We thank the referee for the careful reading and constructive comments. We address each major point below and indicate the revisions planned.

read point-by-point responses
  1. Referee: [Evaluation] Evaluation section: all reported metrics (including the headline bi-encoder MRR 0.876 / R@5 0.804 and reranker R@5 0.822) are computed exclusively on held-out Gemini-generated pairs; no side-by-side results on authentic clinical queries, discharge summaries, or real coding records from the five target languages are presented. This directly affects the central claim of applicability to non-English clinical coding.

    Authors: We agree that the evaluation is performed solely on held-out synthetic pairs and that this constrains direct claims of applicability to real clinical coding workflows. Large-scale, publicly available labeled query sets for ICD-10 retrieval in Catalan, Portuguese and the other target languages do not exist, which is why the study used synthetic data. In revision we will add an explicit Limitations section that states this constraint, qualifies the applicability claims, and identifies collection of real clinical queries as necessary future work. revision: yes

  2. Referee: [Data generation] Data generation and validation subsection: the manuscript provides no quantitative comparison (e.g., n-gram overlap, abbreviation frequency, or stylistic metrics) between the Gemini synthetic queries and any sample of real clinical phrasing in Spanish, Catalan, etc., leaving the weakest assumption untested.

    Authors: The observation is correct; no quantitative distributional comparison between the synthetic queries and real clinical text was included.
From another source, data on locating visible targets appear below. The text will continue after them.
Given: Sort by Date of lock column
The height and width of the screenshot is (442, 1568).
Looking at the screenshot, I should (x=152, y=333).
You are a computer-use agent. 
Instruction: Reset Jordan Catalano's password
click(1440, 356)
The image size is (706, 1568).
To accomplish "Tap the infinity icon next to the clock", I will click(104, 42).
We lacked access to representative real-world query samples across all six languages. We will add this gap to the Limitations section and frame it as an open validation task for subsequent studies. revision: yes

  3. Referee: [Results] Results tables: no statistical significance tests (paired t-test, bootstrap CI, or McNemar) are reported for the observed differences versus BioBERT-ST, so it is unclear whether the +0.010 MRR or +0.032 R@5 aggregate lifts are reliable.
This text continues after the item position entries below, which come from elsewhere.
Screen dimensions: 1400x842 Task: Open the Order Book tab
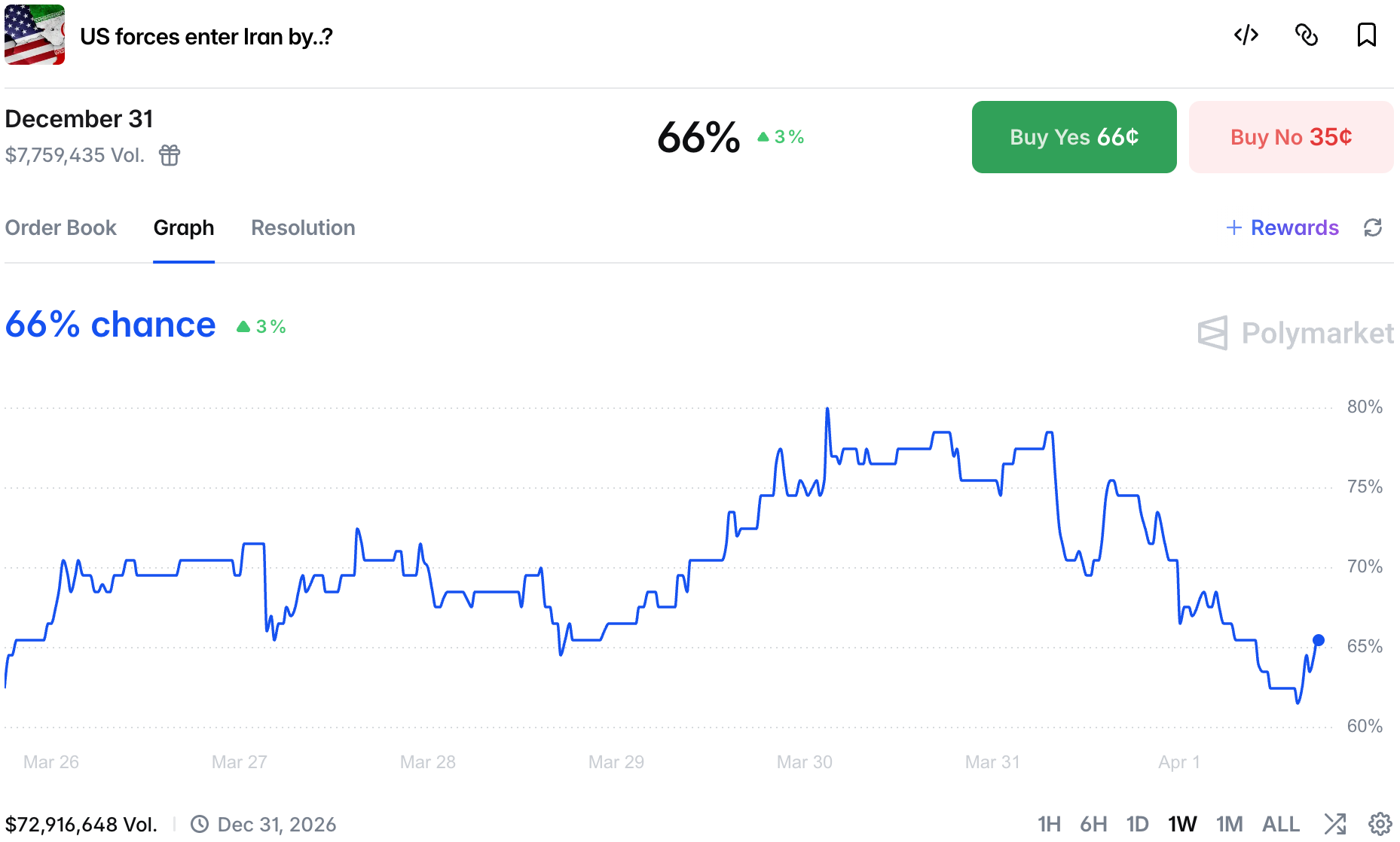tap(61, 227)

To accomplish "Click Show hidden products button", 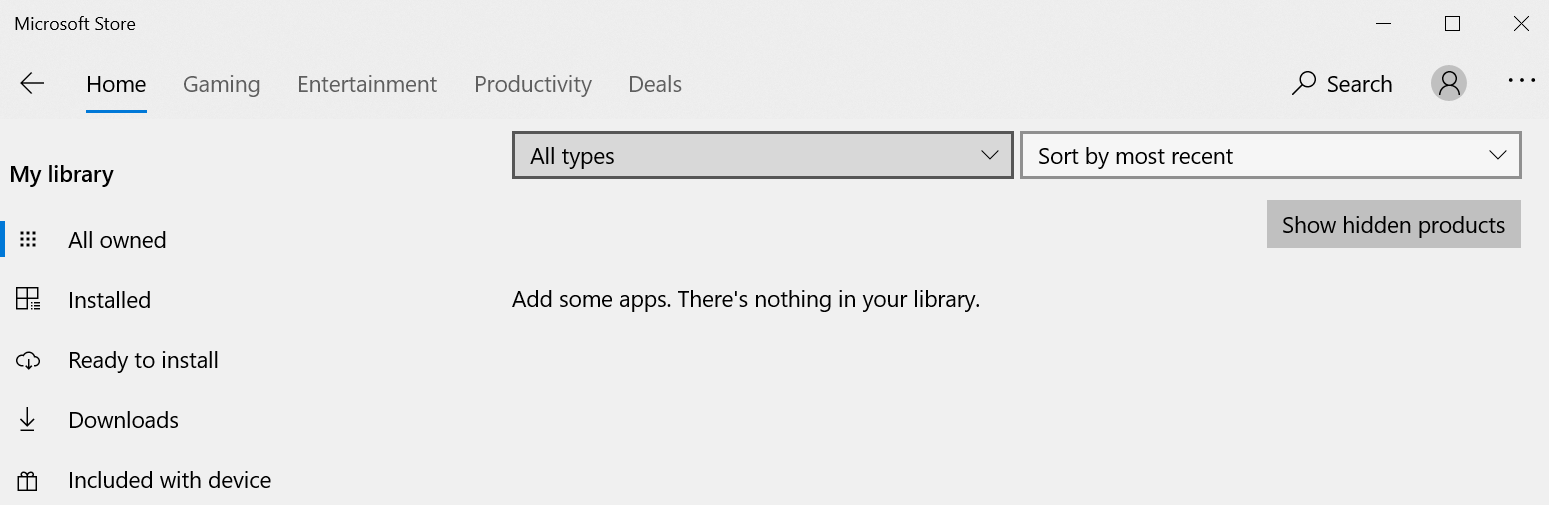I will pos(1394,225).
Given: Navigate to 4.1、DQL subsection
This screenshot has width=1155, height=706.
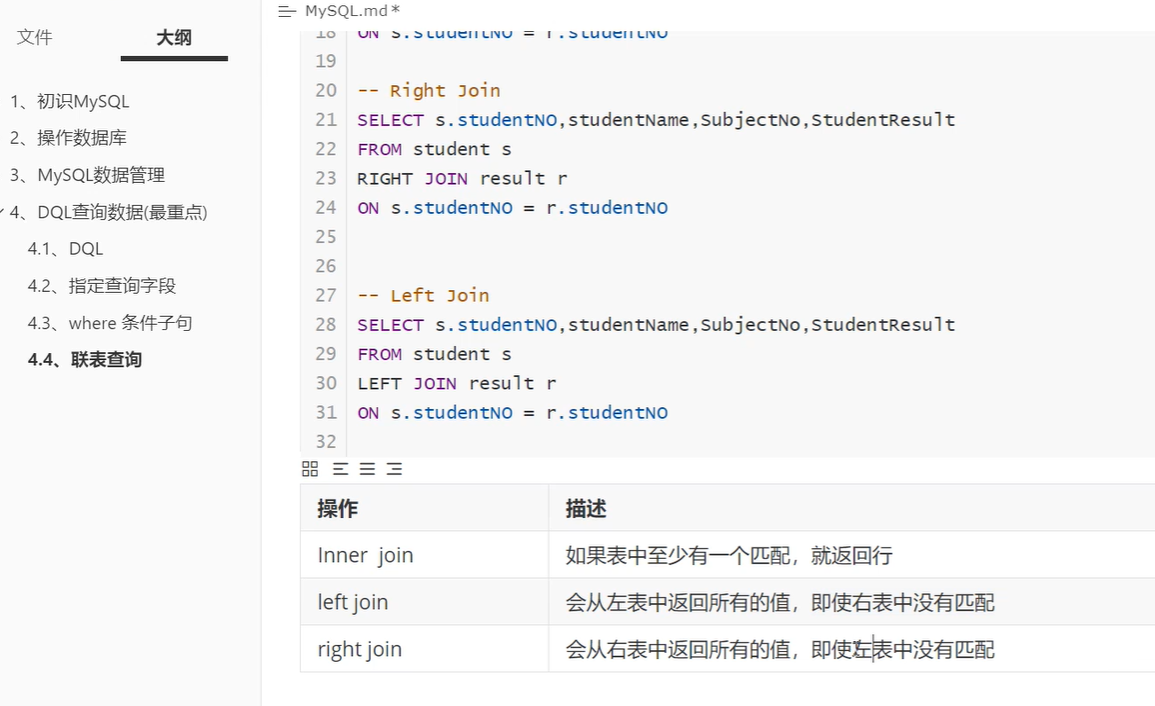Looking at the screenshot, I should (x=66, y=249).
    Authors: We accept that the absence of significance testing leaves the magnitude of the reported gains open to question. Because the per-query scores are available, we will compute bootstrap confidence intervals on the key metrics and differences and report them in the revised tables. revision: yes

standing simulated objections not resolved
  • Side-by-side evaluation on authentic clinical queries or discharge summaries from the five non-English languages, because no such labeled datasets were available to the authors.

Circularity Check

0 steps flagged

No significant circularity; empirical comparison on held-out synthetic data against external baselines

full rationale

The paper reports an empirical study that fine-tunes a bi-encoder and cross-encoder on Gemini-generated synthetic (query, code) pairs and measures MRR and recall on held-out synthetic test data, with direct numerical comparisons to BioBERT-ST and the untuned encoder. No derivation chain, equations, or uniqueness claims are present; performance figures are experimental outcomes rather than quantities forced by construction from the training inputs. No self-citations are invoked as load-bearing premises, and no ansatz or renaming patterns appear. The central claims rest on observable metric differences, making the work self-contained against external benchmarks.

Axiom & Free-Parameter Ledger

0 free parameters · 1 axioms · 0 invented entities

The central claim rests on the representativeness of LLM-generated synthetic data for real clinical queries across languages; no free parameters or invented entities are explicitly introduced beyond the choice of base encoder and data volume.

axioms (1)
  • domain assumption Synthetic data from Gemini is of sufficient quality and coverage to train effective retrievers for clinical coding tasks in the studied languages.
    Invoked to justify fine-tuning from the Spanish encoder and to explain the observed gains over baselines.